Entries provided >>
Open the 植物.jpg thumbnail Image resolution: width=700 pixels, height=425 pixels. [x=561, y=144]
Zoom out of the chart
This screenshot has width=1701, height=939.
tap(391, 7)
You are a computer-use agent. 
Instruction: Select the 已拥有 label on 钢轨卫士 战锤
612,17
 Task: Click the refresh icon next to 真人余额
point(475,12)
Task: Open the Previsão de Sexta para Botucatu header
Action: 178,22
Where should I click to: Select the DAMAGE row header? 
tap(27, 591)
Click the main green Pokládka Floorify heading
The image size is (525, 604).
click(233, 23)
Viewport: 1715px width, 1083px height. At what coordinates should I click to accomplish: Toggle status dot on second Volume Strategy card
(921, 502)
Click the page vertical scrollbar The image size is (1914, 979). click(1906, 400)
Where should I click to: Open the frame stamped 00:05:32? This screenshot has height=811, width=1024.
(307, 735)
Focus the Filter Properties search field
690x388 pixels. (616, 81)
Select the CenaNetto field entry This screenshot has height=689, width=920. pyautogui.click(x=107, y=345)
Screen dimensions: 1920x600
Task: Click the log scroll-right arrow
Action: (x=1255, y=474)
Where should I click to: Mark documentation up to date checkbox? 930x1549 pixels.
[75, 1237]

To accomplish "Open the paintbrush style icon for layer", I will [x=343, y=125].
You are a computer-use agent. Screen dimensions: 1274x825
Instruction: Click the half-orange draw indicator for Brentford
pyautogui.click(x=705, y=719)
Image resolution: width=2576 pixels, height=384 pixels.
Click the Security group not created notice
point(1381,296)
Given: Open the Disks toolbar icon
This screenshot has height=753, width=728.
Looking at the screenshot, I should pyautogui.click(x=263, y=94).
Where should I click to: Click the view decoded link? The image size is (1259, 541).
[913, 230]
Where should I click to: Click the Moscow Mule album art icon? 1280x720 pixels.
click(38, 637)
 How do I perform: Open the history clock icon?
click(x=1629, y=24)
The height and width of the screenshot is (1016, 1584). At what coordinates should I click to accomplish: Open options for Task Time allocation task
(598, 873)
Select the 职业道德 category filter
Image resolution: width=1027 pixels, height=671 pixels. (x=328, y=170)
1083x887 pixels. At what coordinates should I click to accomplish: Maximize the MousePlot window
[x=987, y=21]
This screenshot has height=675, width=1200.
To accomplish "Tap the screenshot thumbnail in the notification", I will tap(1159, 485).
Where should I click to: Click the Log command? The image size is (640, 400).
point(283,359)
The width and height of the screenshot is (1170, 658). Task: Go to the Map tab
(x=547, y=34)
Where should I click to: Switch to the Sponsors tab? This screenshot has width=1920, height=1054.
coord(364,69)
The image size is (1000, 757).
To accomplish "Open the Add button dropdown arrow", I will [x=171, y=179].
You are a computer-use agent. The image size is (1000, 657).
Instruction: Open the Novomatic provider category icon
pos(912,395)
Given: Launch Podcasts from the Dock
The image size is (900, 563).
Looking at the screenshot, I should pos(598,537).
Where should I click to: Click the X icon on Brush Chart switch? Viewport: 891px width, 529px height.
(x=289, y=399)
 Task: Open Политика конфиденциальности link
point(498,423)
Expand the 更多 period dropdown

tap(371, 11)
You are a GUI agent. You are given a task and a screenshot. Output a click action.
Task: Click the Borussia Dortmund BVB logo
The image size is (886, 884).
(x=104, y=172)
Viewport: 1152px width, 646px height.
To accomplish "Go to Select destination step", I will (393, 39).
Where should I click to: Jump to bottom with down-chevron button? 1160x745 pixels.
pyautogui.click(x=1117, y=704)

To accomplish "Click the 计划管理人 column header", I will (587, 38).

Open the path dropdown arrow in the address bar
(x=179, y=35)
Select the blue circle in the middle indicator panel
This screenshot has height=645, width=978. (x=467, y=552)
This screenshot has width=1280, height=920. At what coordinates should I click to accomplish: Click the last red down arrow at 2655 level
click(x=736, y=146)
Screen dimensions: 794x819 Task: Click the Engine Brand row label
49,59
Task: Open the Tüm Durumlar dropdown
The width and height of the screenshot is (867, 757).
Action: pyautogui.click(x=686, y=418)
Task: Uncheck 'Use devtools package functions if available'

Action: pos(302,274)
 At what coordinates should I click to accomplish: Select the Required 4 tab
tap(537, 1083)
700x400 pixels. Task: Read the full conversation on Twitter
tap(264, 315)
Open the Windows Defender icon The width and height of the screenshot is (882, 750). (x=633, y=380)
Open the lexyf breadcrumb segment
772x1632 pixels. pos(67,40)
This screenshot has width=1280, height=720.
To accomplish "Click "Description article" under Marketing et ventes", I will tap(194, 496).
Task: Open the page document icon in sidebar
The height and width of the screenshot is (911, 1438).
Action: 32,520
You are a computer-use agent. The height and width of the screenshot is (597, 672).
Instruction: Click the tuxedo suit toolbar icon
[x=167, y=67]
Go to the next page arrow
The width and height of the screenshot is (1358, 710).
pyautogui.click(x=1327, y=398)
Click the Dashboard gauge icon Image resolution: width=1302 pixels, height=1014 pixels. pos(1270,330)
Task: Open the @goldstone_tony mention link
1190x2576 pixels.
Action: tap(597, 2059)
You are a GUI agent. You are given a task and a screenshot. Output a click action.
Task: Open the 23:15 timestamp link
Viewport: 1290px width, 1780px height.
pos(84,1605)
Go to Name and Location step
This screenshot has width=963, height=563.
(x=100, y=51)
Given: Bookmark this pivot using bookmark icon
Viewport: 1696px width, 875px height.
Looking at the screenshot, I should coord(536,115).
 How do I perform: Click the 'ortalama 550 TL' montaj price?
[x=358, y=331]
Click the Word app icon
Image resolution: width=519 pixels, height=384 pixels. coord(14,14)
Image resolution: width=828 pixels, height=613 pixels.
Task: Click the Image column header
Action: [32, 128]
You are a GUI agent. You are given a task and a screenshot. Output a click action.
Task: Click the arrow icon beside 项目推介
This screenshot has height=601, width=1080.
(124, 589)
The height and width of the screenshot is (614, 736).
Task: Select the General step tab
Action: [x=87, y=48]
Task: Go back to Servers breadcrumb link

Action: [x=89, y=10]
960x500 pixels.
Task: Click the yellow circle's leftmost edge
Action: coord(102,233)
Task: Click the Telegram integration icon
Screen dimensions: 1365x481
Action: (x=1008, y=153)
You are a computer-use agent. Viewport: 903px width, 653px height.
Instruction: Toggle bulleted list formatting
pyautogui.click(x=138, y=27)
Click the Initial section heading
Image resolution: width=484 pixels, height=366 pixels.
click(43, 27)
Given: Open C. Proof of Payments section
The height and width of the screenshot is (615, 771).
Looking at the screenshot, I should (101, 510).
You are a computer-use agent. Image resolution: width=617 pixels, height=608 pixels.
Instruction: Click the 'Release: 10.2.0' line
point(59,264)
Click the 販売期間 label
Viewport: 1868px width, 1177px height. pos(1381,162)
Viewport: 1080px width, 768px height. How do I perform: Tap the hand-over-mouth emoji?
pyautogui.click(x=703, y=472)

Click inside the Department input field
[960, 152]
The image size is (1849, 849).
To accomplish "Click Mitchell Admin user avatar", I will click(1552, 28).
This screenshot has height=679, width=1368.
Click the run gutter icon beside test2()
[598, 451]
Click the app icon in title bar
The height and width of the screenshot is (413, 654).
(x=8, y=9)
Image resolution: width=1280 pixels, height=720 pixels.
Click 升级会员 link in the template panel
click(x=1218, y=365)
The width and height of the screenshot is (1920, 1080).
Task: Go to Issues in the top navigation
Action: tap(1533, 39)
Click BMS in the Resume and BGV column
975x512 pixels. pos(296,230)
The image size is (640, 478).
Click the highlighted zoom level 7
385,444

About this exercise >> After locating the line with "Where should I click to: Click the X" in the material above, return it and each line after it exactly, ending at the line with "This screenshot has width=1280, height=720.".

Completed task >>
Where should I click to: Click the X icon on Brush Chart switch? Viewport: 891px width, 529px height.
(x=289, y=399)
 Task: Open Политика конфиденциальности link
point(498,423)
Expand the 更多 period dropdown

tap(371, 11)
You are a GUI agent. You are given a task and a screenshot. Output a click action.
Task: Click the Borussia Dortmund BVB logo
The image size is (886, 884).
(x=104, y=172)
Viewport: 1152px width, 646px height.
To accomplish "Go to Select destination step", I will (393, 39).
Where should I click to: Jump to bottom with down-chevron button? 1160x745 pixels.
pyautogui.click(x=1117, y=704)

To accomplish "Click the 计划管理人 column header", I will (587, 38).

Open the path dropdown arrow in the address bar
(x=179, y=35)
Select the blue circle in the middle indicator panel
This screenshot has height=645, width=978. (x=467, y=552)
This screenshot has width=1280, height=920. At what coordinates should I click to accomplish: Click the last red down arrow at 2655 level
click(x=736, y=146)
Screen dimensions: 794x819 Task: Click the Engine Brand row label
49,59
Task: Open the Tüm Durumlar dropdown
The width and height of the screenshot is (867, 757).
Action: pyautogui.click(x=686, y=418)
Task: Uncheck 'Use devtools package functions if available'

Action: pos(302,274)
 At what coordinates should I click to accomplish: Select the Required 4 tab
tap(537, 1083)
700x400 pixels. Task: Read the full conversation on Twitter
tap(264, 315)
Open the Windows Defender icon The width and height of the screenshot is (882, 750). (x=633, y=380)
Open the lexyf breadcrumb segment
772x1632 pixels. pos(67,40)
This screenshot has width=1280, height=720.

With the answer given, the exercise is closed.